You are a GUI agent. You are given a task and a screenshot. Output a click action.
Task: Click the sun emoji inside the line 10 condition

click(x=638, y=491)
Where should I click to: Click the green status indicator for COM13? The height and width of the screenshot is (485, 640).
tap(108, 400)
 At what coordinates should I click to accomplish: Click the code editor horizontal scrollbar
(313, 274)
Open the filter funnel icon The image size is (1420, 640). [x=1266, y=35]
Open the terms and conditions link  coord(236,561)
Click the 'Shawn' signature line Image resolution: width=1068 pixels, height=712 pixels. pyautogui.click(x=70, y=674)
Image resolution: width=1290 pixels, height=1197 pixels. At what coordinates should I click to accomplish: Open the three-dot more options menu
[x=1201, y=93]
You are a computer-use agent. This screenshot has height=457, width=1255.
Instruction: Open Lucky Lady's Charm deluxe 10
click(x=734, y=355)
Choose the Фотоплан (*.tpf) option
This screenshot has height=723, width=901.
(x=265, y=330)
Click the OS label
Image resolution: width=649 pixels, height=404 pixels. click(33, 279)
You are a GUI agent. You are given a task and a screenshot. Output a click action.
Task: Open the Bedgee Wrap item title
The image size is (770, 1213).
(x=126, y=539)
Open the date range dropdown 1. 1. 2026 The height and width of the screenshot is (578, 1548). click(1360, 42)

_Your task_
Rewrite the lines above as a JSON list of strings, one string per line, and leave out any blank lines.

_Exercise result_
[
  "You are a GUI agent. You are given a task and a screenshot. Output a click action.",
  "Task: Click the sun emoji inside the line 10 condition",
  "click(x=638, y=491)",
  "Where should I click to: Click the green status indicator for COM13? The height and width of the screenshot is (485, 640).",
  "tap(108, 400)",
  " At what coordinates should I click to accomplish: Click the code editor horizontal scrollbar",
  "(313, 274)",
  "Open the filter funnel icon The image size is (1420, 640). [x=1266, y=35]",
  "Open the terms and conditions link  coord(236,561)",
  "Click the 'Shawn' signature line Image resolution: width=1068 pixels, height=712 pixels. pyautogui.click(x=70, y=674)",
  "Image resolution: width=1290 pixels, height=1197 pixels. At what coordinates should I click to accomplish: Open the three-dot more options menu",
  "[x=1201, y=93]",
  "You are a computer-use agent. This screenshot has height=457, width=1255.",
  "Instruction: Open Lucky Lady's Charm deluxe 10",
  "click(x=734, y=355)",
  "Choose the Фотоплан (*.tpf) option",
  "This screenshot has height=723, width=901.",
  "(x=265, y=330)",
  "Click the OS label",
  "Image resolution: width=649 pixels, height=404 pixels. click(33, 279)",
  "You are a GUI agent. You are given a task and a screenshot. Output a click action.",
  "Task: Open the Bedgee Wrap item title",
  "The image size is (770, 1213).",
  "(x=126, y=539)",
  "Open the date range dropdown 1. 1. 2026 The height and width of the screenshot is (578, 1548). click(1360, 42)"
]